• _What to produce_
Render the items from their first line through the line containing "will click(27, 293).", inclusive, as a Markdown table with the columns Row and Line. Leave out blank lines.
═══ Supplied records
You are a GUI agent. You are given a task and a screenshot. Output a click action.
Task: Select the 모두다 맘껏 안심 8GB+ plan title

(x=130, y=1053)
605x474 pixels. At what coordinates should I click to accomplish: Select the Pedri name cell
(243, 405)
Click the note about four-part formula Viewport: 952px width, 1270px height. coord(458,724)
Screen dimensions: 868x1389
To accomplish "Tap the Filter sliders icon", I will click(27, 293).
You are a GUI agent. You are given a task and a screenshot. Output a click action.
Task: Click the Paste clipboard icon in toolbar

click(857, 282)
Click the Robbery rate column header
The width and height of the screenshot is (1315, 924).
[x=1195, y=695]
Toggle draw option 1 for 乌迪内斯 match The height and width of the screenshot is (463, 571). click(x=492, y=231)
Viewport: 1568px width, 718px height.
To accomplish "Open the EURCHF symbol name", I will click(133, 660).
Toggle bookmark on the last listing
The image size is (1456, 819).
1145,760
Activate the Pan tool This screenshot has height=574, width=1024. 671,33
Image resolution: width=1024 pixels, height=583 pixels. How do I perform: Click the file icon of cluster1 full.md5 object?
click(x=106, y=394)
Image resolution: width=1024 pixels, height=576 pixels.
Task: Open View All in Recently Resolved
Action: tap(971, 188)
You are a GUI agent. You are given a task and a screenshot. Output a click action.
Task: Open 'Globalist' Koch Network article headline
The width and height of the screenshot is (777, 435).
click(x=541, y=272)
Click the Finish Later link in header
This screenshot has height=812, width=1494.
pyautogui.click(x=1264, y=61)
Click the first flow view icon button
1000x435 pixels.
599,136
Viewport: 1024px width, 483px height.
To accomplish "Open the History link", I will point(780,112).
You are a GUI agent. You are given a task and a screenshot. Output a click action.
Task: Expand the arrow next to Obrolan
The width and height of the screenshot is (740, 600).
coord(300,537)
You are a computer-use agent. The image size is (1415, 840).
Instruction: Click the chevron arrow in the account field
══════
• _Expected output_
| Row | Line |
|---|---|
| 1 | You are a GUI agent. You are given a task and a screenshot. Output a click action. |
| 2 | Task: Select the 모두다 맘껏 안심 8GB+ plan title |
| 3 | (x=130, y=1053) |
| 4 | 605x474 pixels. At what coordinates should I click to accomplish: Select the Pedri name cell |
| 5 | (243, 405) |
| 6 | Click the note about four-part formula Viewport: 952px width, 1270px height. coord(458,724) |
| 7 | Screen dimensions: 868x1389 |
| 8 | To accomplish "Tap the Filter sliders icon", I will click(27, 293). |